The supplements and placebos were administered in two daily doses for 8 weeks [Castro-Marrero].

CoQ10/NADH and Chronic Fatigue Syndrome Study Results

The analysis of the data from the study showed the following outcomes of the combined CoQ10 and NADH supplementation compared with placebo [Castro-Marrero]:

  • Significantly reduced fatigue impact scale total scores
  • No adverse effects reported by patients
  • Significantly lower levels of NAD+ compared with placebo, significantly higher levels of NADH, and significantly lower NAD+/NADH ratio
  • Significantly increased blood CoQ10 levels
  • Significantly higher levels of ATP production
  • Significantly lower levels of lipid peroxidation

CoQ10/NADH and Chronic Fatigue Syndrome Study Conclusions

The researchers concluded that the changes in NAD+/NADH content, CoQ10 levels, lipid peroxidation, and intracellular ATP production indicate that cellular bio-energetic disturbances, oxidative stress, and mitochondrial dysfunction may be common events in chronic fatigue syndrome.  If so, then CoQ10 plus NADH supplementation could be used as an alternative and/or complementary therapy for chronic fatigue syndrome [Castro-Marrero].

Bottom line: Coenzyme Q10 and NADH

We should not imagine that there is a single drug or supplement combination that by itself can reverse ageing and keep us vigorous well into our senior years. Diet and exercise and stress management and lifestyle (e.g. alcohol and cigarette smoking and sugar consumption) remain basic factors.

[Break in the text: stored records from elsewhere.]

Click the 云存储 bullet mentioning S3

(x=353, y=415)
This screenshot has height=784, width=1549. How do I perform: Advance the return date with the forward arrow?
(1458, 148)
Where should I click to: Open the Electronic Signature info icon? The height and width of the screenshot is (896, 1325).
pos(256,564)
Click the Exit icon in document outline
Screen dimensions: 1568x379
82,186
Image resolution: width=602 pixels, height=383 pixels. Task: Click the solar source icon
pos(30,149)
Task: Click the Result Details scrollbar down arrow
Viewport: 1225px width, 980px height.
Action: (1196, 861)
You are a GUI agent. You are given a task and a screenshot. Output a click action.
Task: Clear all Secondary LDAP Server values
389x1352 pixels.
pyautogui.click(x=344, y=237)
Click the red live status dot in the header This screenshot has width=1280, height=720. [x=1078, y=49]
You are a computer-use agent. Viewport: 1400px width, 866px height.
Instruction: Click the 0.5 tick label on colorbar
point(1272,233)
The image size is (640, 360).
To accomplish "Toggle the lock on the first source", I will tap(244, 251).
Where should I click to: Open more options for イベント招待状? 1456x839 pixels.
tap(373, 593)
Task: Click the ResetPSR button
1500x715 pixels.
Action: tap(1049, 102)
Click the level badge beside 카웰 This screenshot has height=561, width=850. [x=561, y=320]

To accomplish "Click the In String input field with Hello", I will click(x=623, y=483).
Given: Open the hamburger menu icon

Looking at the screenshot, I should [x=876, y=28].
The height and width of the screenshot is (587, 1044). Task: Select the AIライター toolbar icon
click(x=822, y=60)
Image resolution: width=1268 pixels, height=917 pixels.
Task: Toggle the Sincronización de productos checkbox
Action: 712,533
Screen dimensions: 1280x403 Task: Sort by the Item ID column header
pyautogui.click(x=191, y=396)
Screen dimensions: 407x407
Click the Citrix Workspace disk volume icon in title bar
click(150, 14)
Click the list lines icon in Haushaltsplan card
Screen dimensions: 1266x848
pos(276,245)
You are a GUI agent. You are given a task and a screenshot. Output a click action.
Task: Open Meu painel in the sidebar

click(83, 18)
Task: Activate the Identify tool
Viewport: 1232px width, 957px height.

However, the effects of CoQ10 and NADH supplementation on measures of fatigue in chronic fatigue syndrome patients are encouraging and thought-provoking.

The mechanism by which NAD+/NADH may protect our cells from age-related decline is thought to be in the effect of NAD+/NADH on the biological activity of sirtuin proteins. The sirtuin proteins regulate cellular homeostasis, help to keep telomeres from getting too short, and protect against oxidative stress. The sirtuins can function only with adequate NAD+ availability, and NAD+ availability declines with increasing age [Imai & Guarente].


Castro-Marrero J, Cordero MD, Segundo MJ, Sáez-Francàs N, Calvo N, Román-Malo L, Aliste L, Fernández de Sevilla T & Alegre J. (2015). Does oral Coenzyme Q10 plus NADH supplementation improve fatigue and biochemical parameters in Chronic Fatigue Syndrome? Antioxid Redox Signal; 22(8): 679–685.

Imai, S. & Guarente, L. (2016). It takes two to tango: NAD+ and sirtuins in aging/longevity control. npj Aging Mech Dis 2, 16017; doi:10.1038/npjamd.2016.17.

The information presented in this review article is not intended as medical advice and should not be used as such.